### PROBLEM
The output consists only of the lines from the one with "You are a GUI" through the end of the records, each printed exactly, and contains no pictures.

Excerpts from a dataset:
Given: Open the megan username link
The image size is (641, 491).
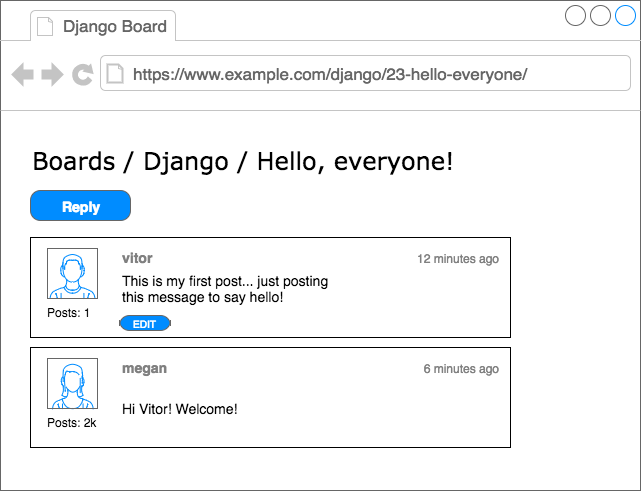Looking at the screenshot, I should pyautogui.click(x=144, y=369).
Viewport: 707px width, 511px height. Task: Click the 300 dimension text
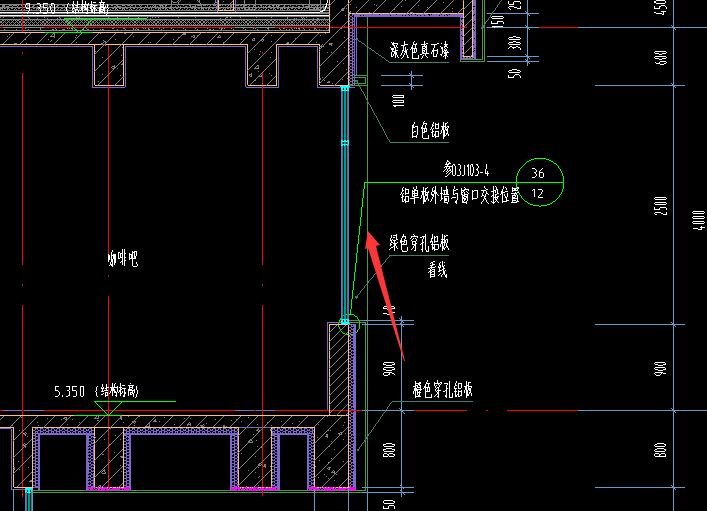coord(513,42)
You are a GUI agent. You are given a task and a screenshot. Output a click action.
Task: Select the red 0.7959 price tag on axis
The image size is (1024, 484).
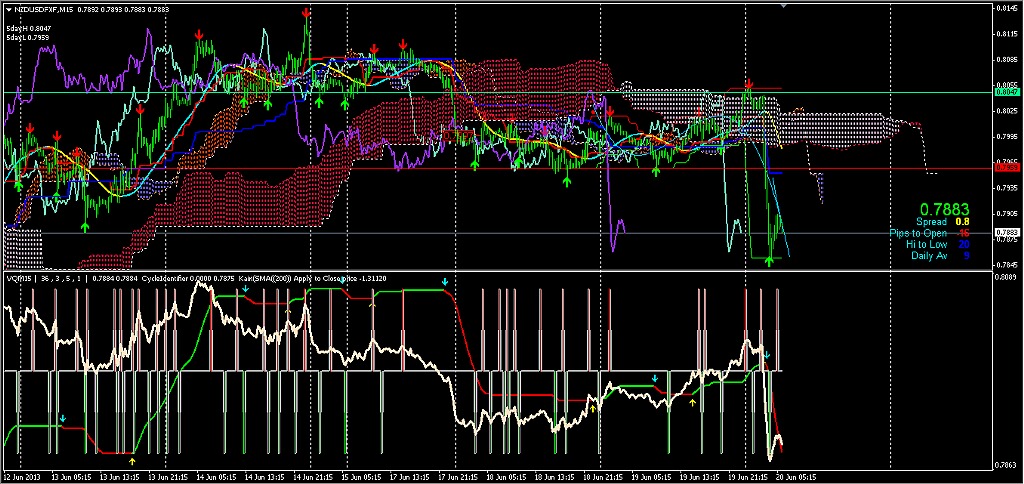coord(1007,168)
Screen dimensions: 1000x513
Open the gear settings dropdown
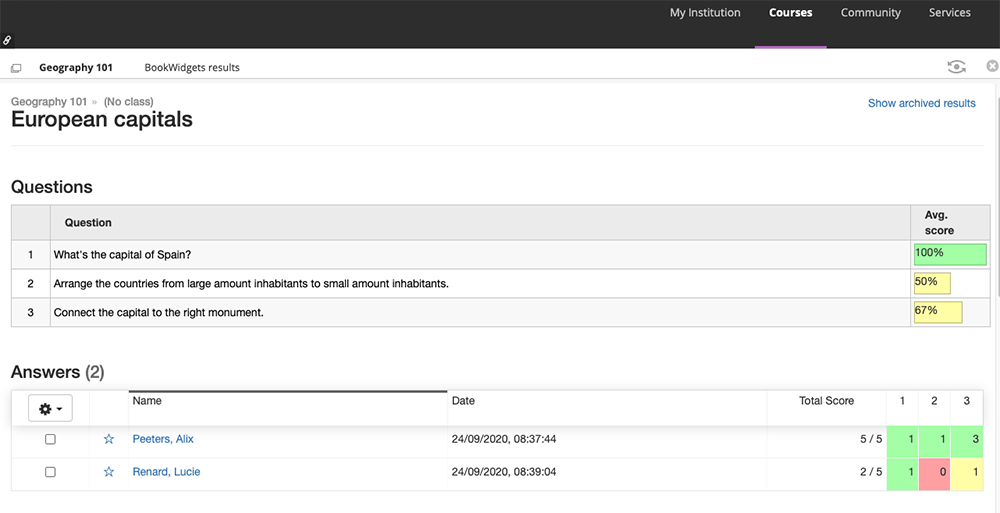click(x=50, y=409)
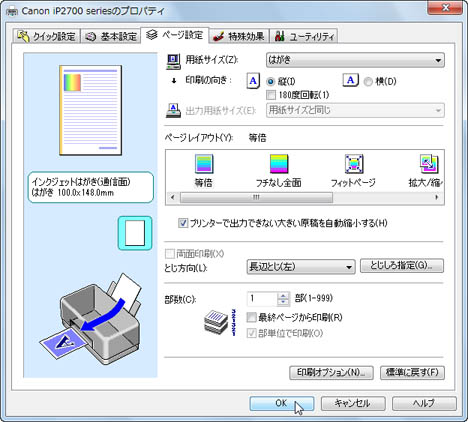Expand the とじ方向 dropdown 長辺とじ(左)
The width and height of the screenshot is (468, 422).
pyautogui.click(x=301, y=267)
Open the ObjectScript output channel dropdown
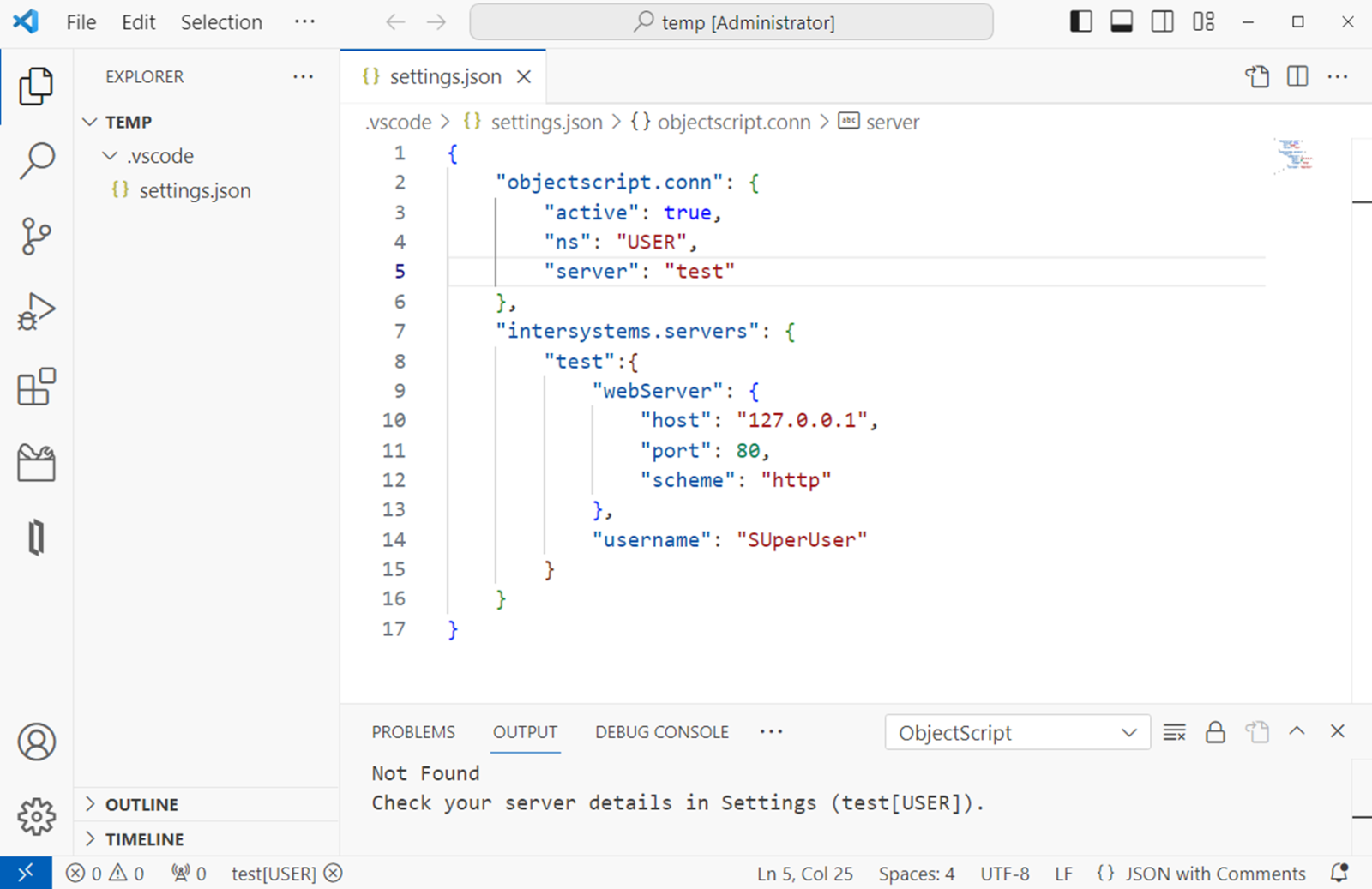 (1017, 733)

### ANSWER
You are a GUI agent. You are given a task and a screenshot. Output a click action.
Task: Select the red 0.7959 price tag on axis
The image size is (1024, 484).
coord(1007,168)
Screen dimensions: 1000x513
Open the gear settings dropdown
click(x=50, y=409)
Expand the とじ方向 dropdown 長辺とじ(左)
The width and height of the screenshot is (468, 422).
pyautogui.click(x=301, y=267)
Open the ObjectScript output channel dropdown
 (1017, 733)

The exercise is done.